New Survey Says that Young People Don’t Like Job Hopping + How to Get Paid What You’re Worth



Contrary to popular belief young people are not keen on job-hopping as most people think. According to a new survey, U.S. millennials and Gen Zers want to stay at their current companies for an average of 10 years and six years, respectively. Additionally, they say work is a major part of their lives, with 65% of people in Gen Z and 73% of millennials saying it’s part of their identities, according to a Zapier-sponsored poll. The age groups’ actions reflect the findings: Seven in 10 say they constantly check work messages outside the office. This is great for corporations but what does that mean for business owners?

If you are a freelancer or entrepreneur you know all too well the fight to get what you are worth. You will constantly be bombarded with offers to work for less or even for “exposure” as many like to call it now. But how do you gain the confidence and know how to charge and get what you’re worth? Here are 3 tips:

Build Your Resume. It’s said that if you do what you love you’ll never work a day in your life. Pursuing your passions and getting paid for it is the ultimate professional dream. You may have to start by working for free or at a discount rate to builds skill, ability, and your resume but once you have some stats under your belt its time to get that money… Keep in mind that if you are only in it for the money it will be difficult to experience long term financial gains so make sure you are pursuing your passion not only the paycheck.

Stored items:
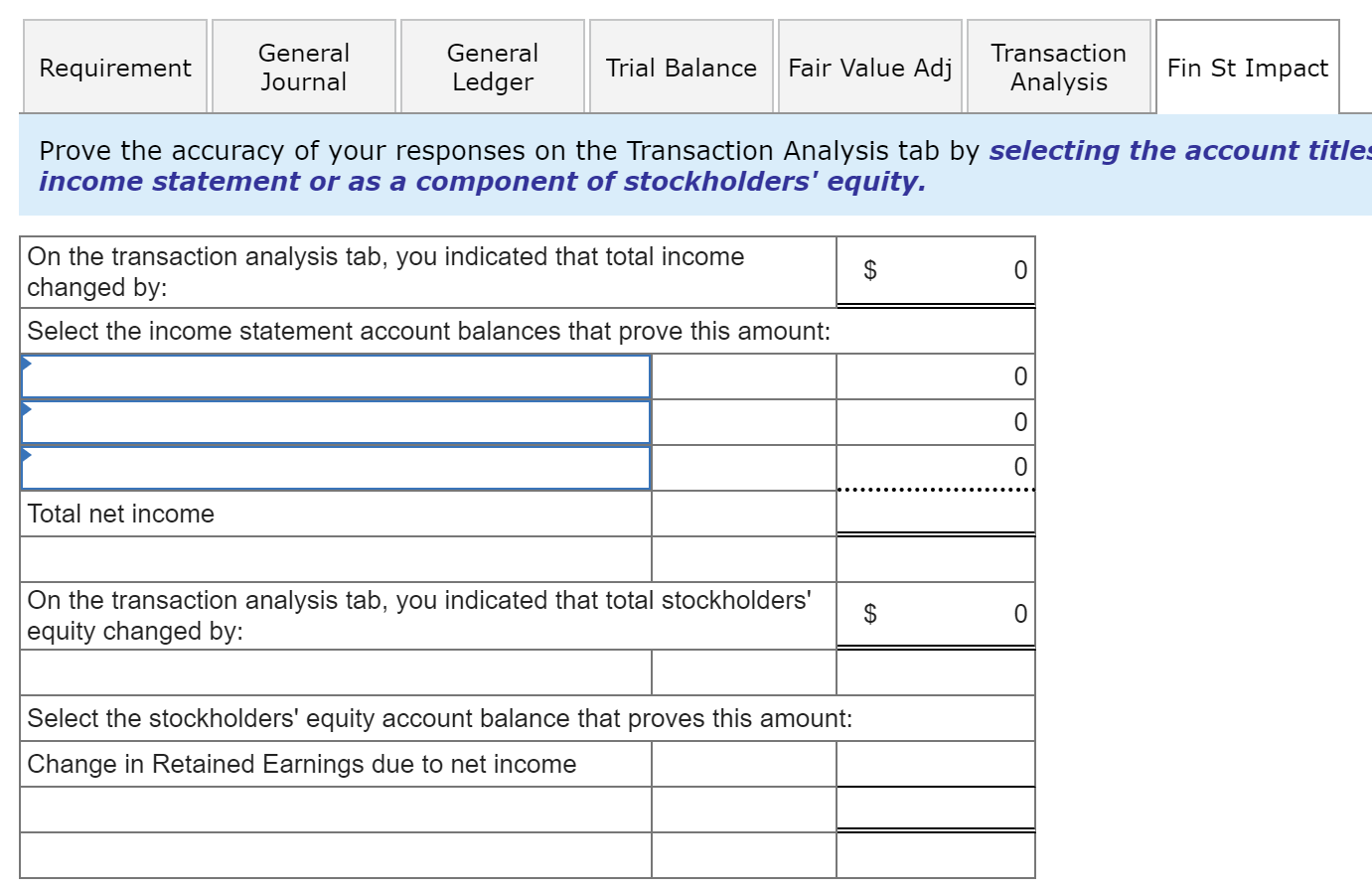Switch to the General Ledger tab
Screen dimensions: 1372x889
coord(492,66)
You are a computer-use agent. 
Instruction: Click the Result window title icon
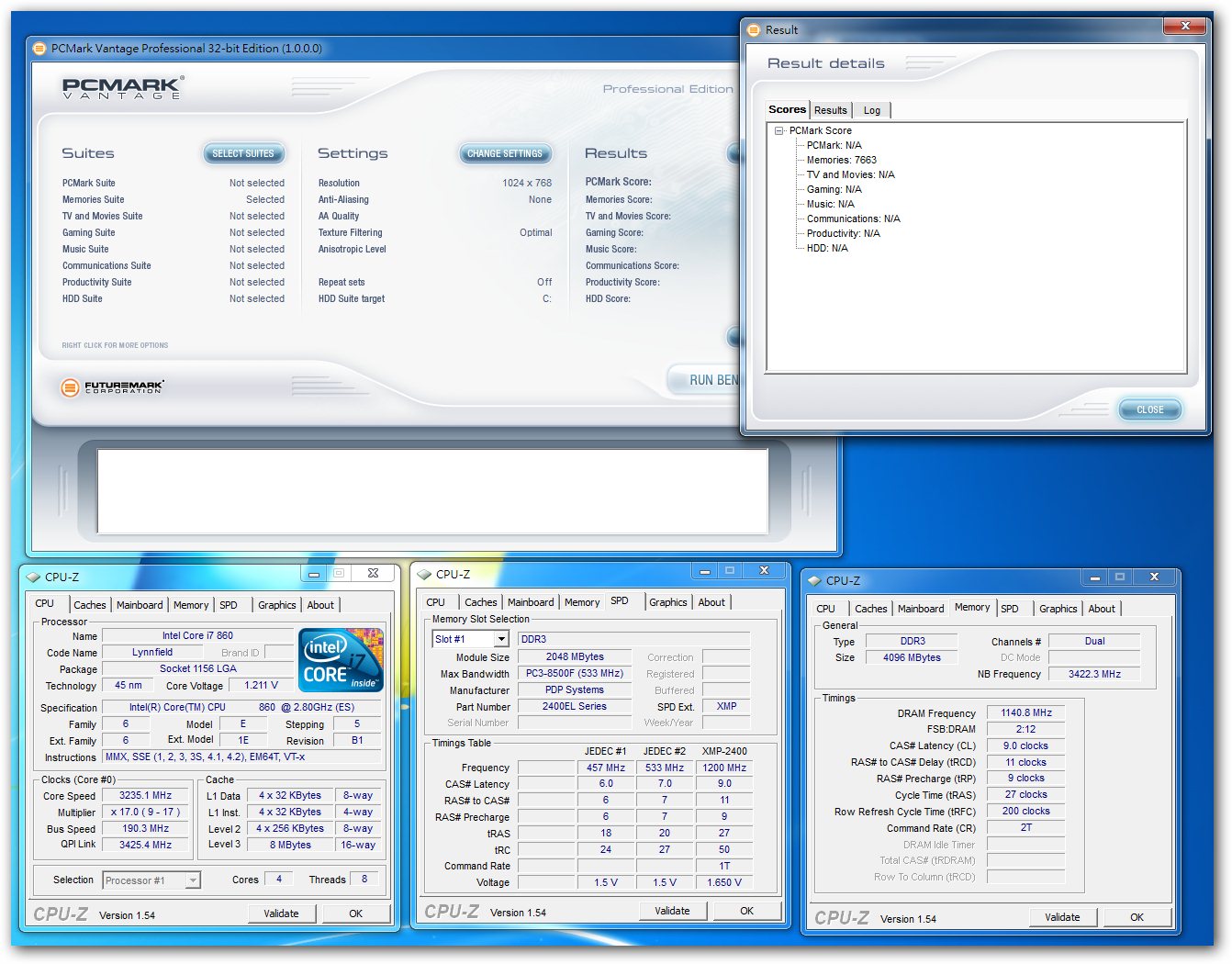(755, 30)

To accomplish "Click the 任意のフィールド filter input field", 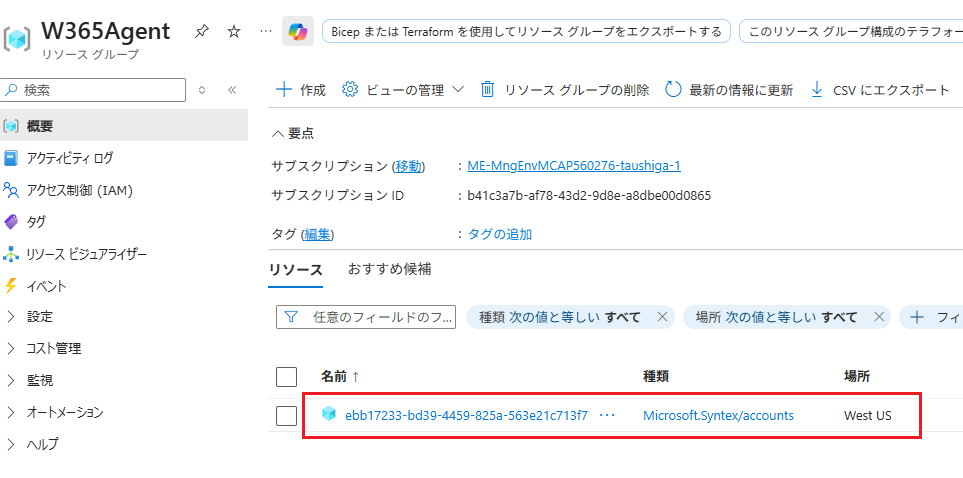I will coord(366,317).
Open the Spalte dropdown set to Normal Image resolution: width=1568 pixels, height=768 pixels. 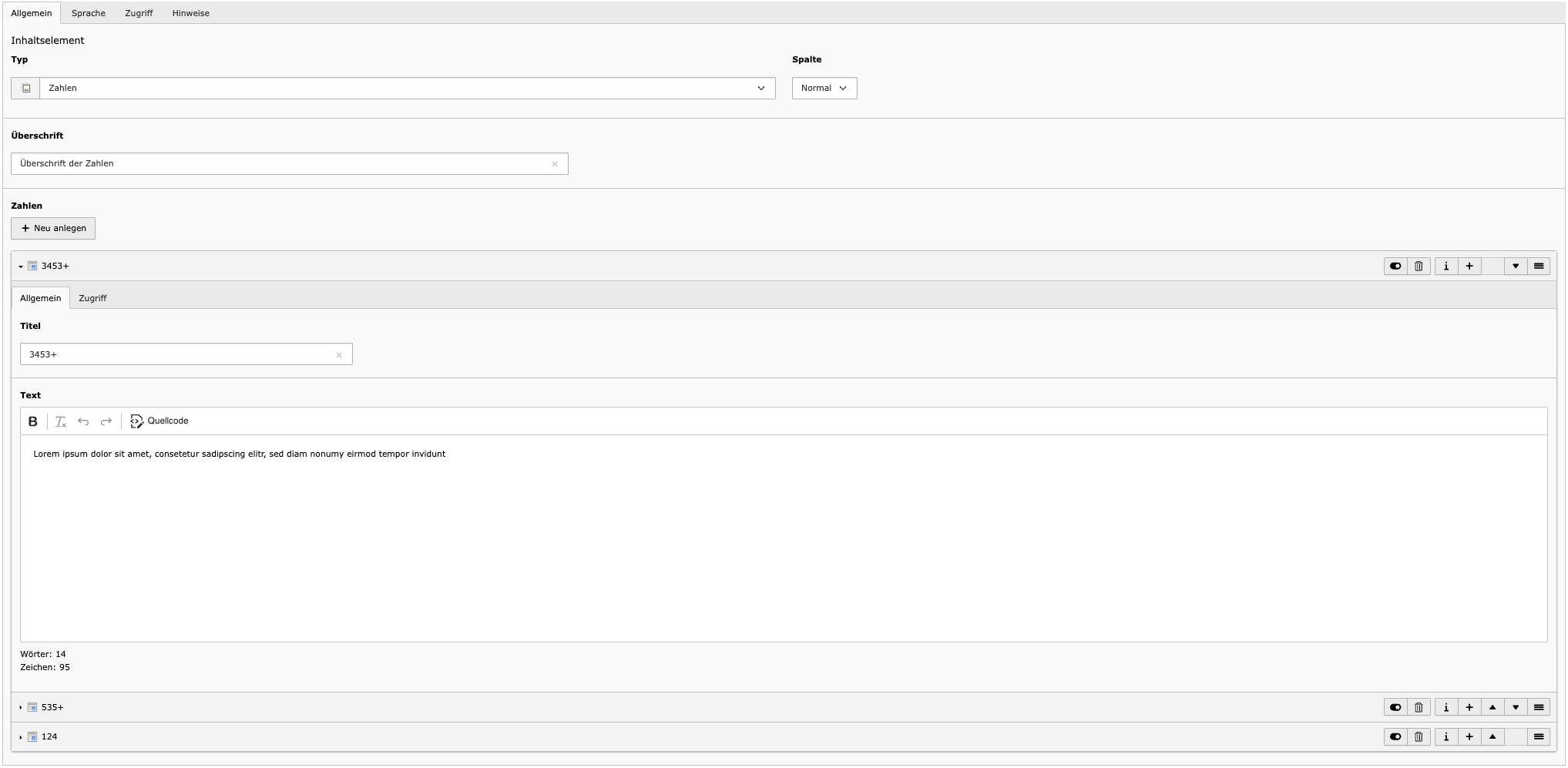click(824, 89)
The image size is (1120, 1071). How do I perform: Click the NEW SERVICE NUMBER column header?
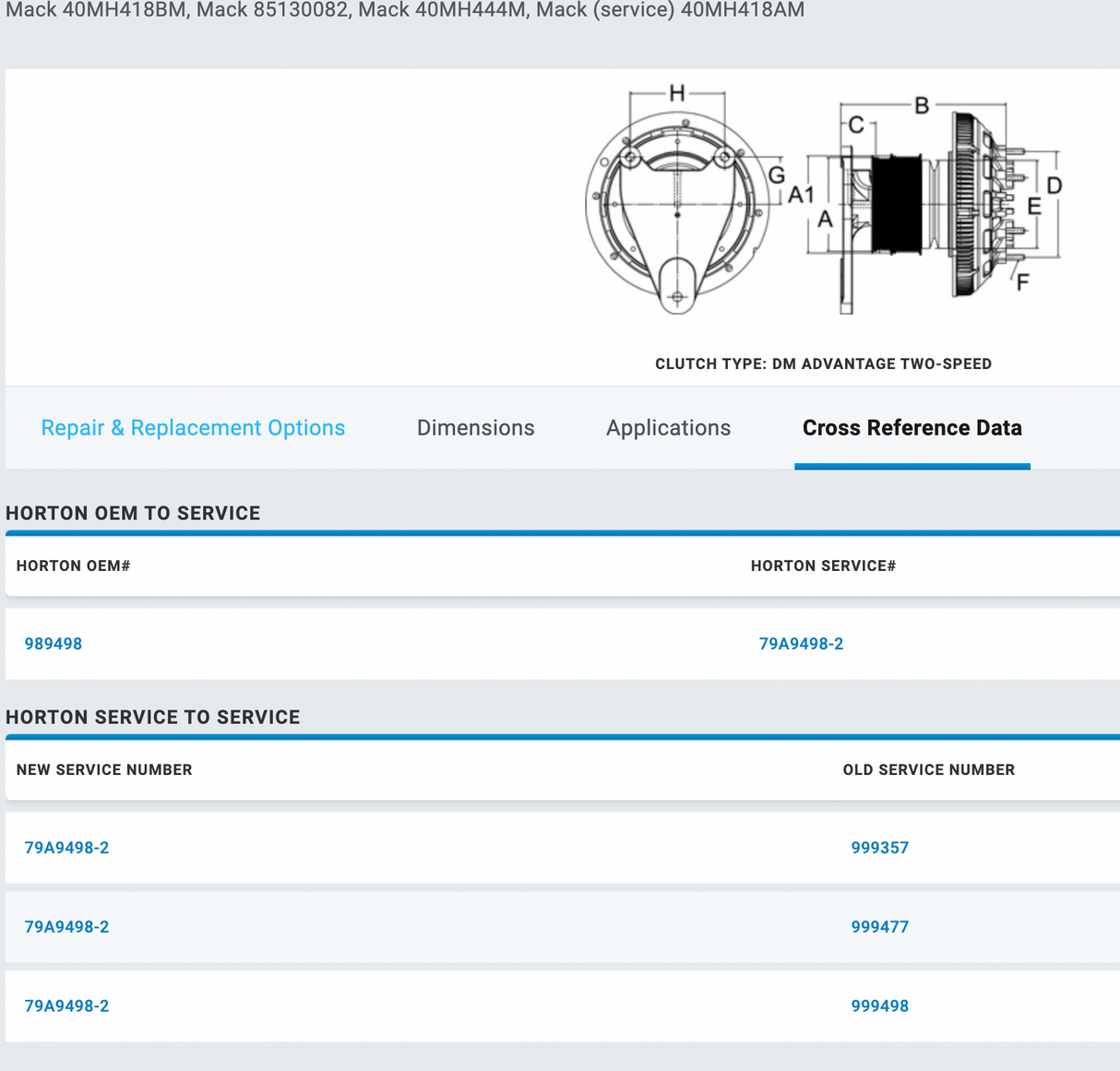click(104, 770)
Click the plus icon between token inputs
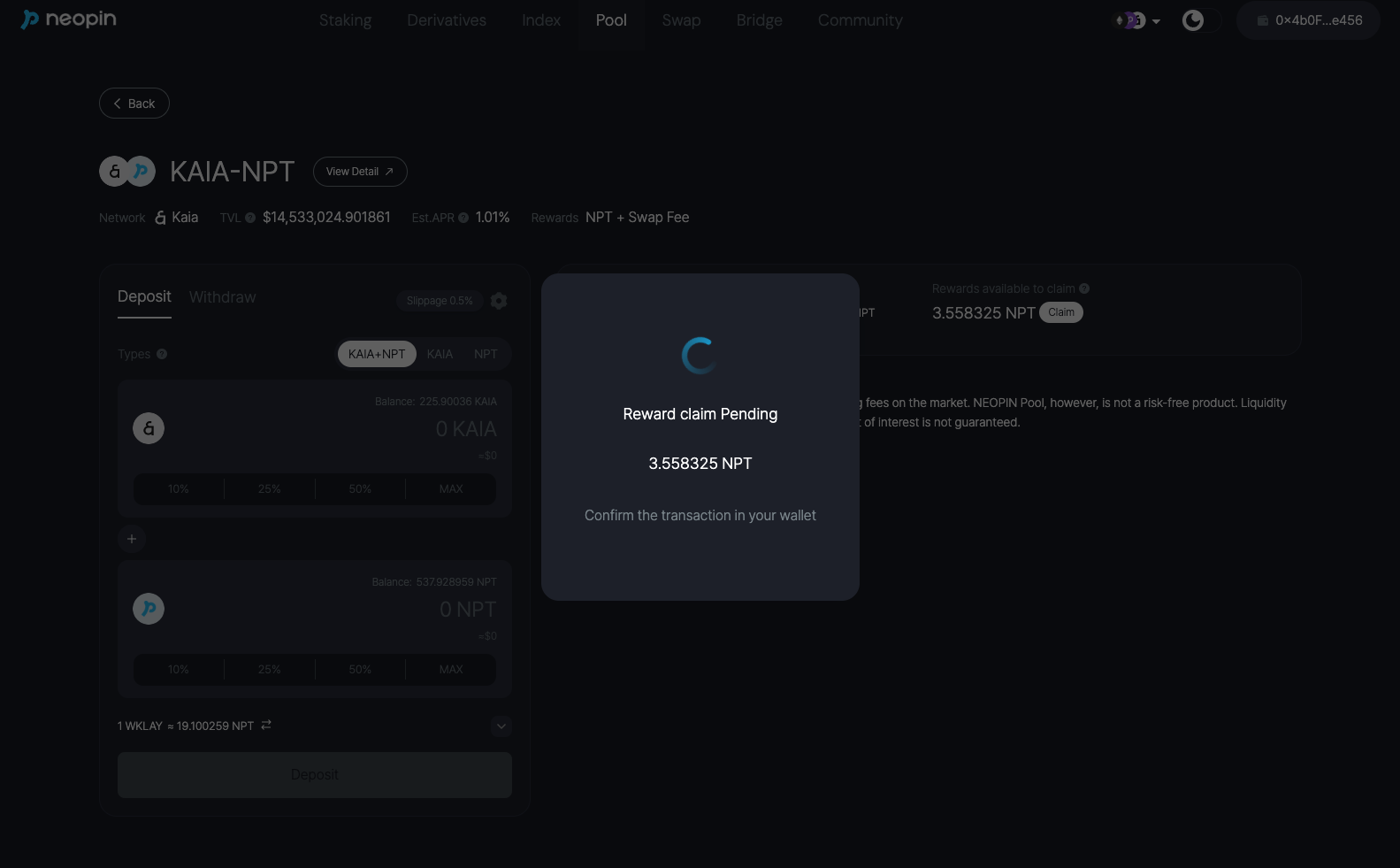The image size is (1400, 868). coord(132,539)
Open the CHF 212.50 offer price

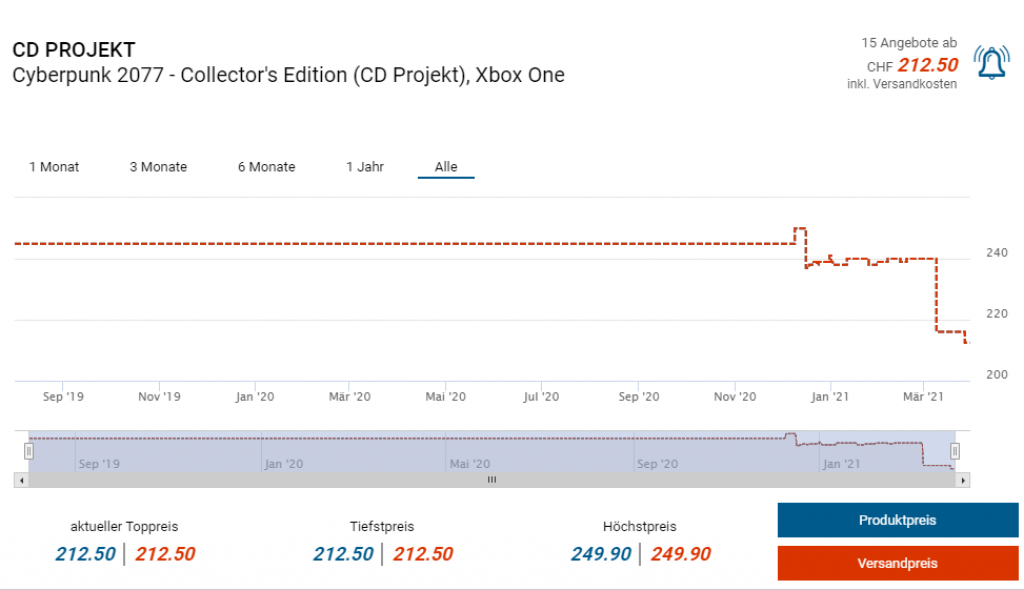pyautogui.click(x=928, y=65)
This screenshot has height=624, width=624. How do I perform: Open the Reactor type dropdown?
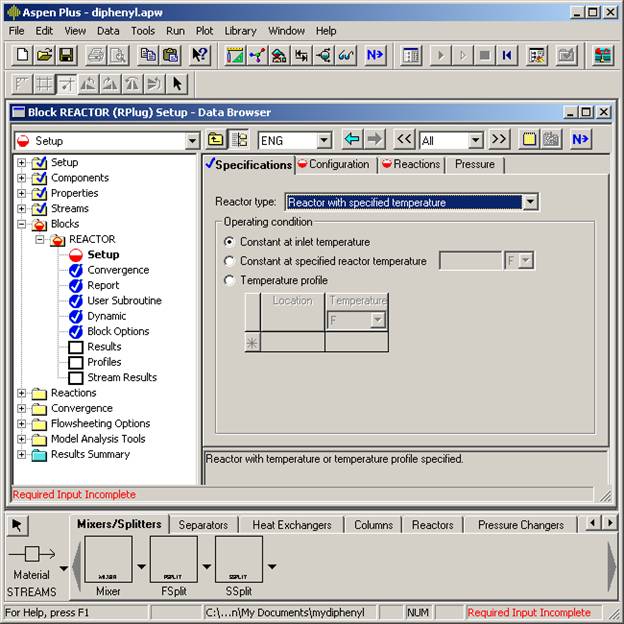click(x=530, y=202)
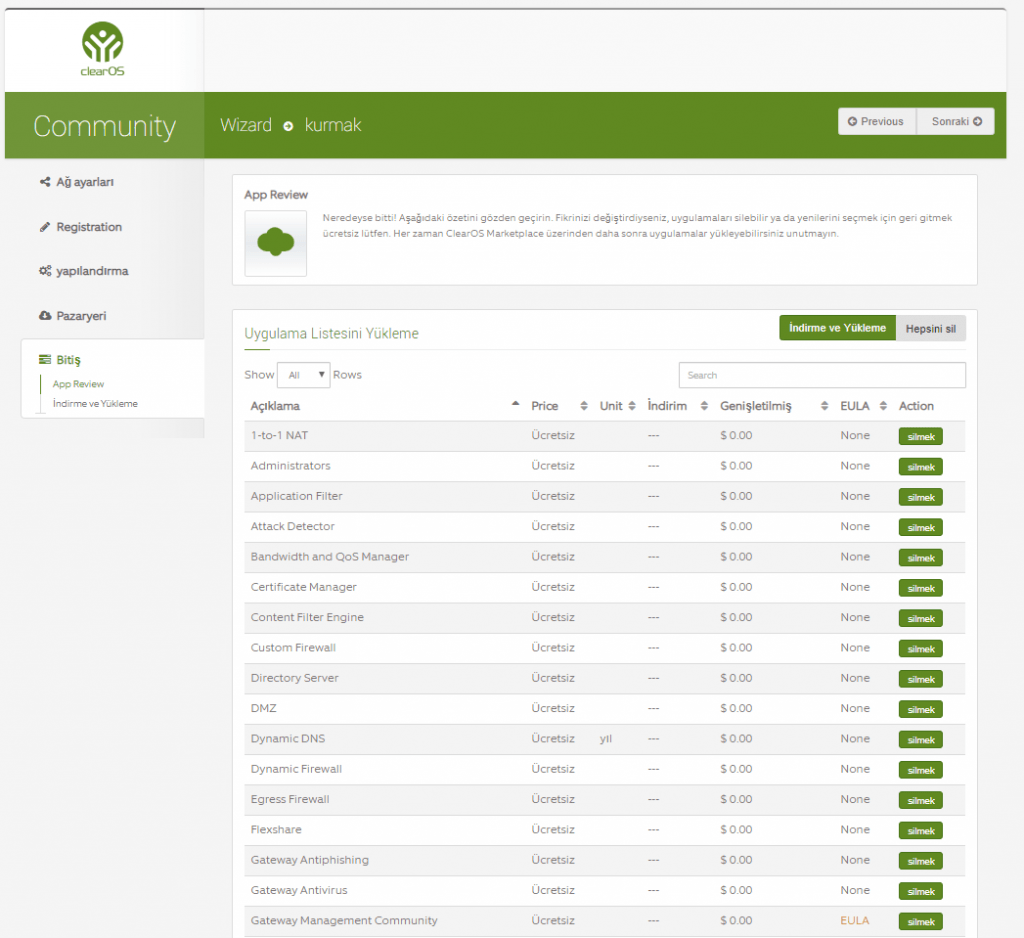The width and height of the screenshot is (1024, 938).
Task: Click the green cloud App Review icon
Action: pos(275,242)
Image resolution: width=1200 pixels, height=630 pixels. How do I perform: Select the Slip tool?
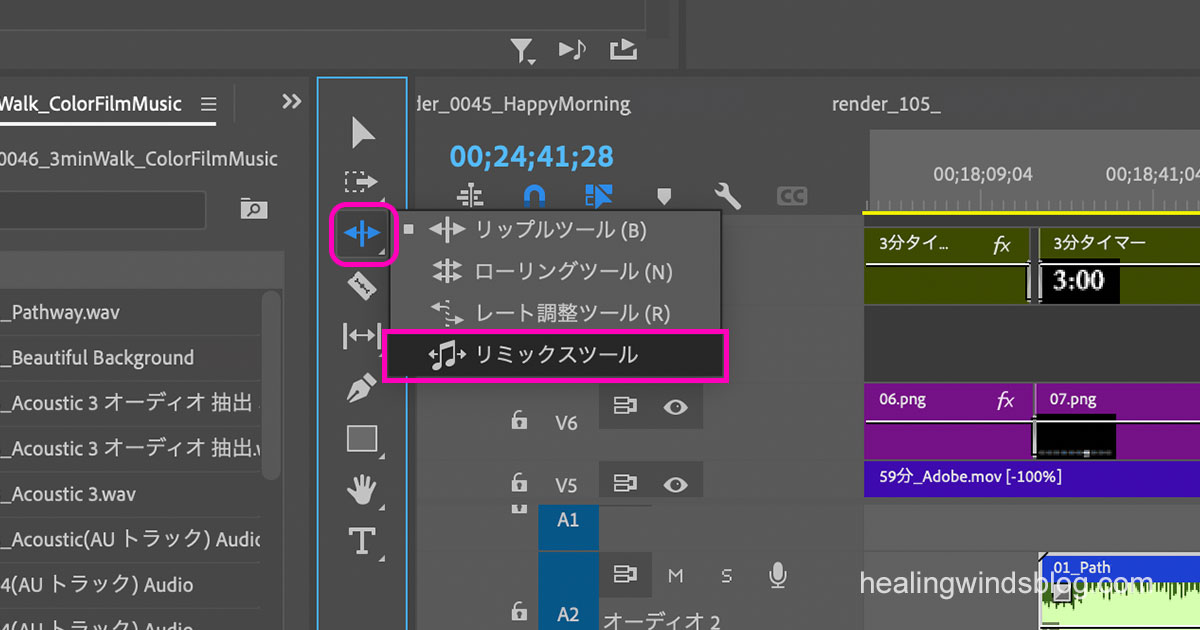pos(361,337)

PROBLEMS TO SOLVE:
1) In the article on young workers and job-hopping, how many years on average do U.S. millennials want to stay at their current companies?
2) From the article on young workers and job-hopping, copy the passage that opens with the words containing "Build Your Resume." and closes with "only the paycheck.".
3) Carry on the article about young workers and getting paid what you're worth, starting right after its last sentence.

WRITTEN ANSWERS:
1) An average of 10 years.

2)
Build Your Resume. It’s said that if you do what you love you’ll never work a day in your life. Pursuing your passions and getting paid for it is the ultimate professional dream. You may have to start by working for free or at a discount rate to builds skill, ability, and your resume but once you have some stats under your belt its time to get that money… Keep in mind that if you are only in it for the money it will be difficult to experience long term financial gains so make sure you are pursuing your passion not only the paycheck.

3)
Set a Standard. Pioneers have the ability to set standards. And even if you are providing services already in the market, no one can deliver them quite like you. Style and quality set you aside from others opening up a field of buyers seeking exactly what you offer.

Don’t Give In. A colorist (a person who literally adds color by hand or digitally in films and visual media; yes, there is a path for everyone) from Brooklyn, NYC once told me he had to be firm with pricing because he didn’t want to become that guy who works for free. After you have put in the work and set a standard you must not give in to fees below your ability. Yes, flexibility is key but don’t short change yourself. Getting paid your worth is ultimately the result of you believing in your ability and knowing there are people who will pay for it.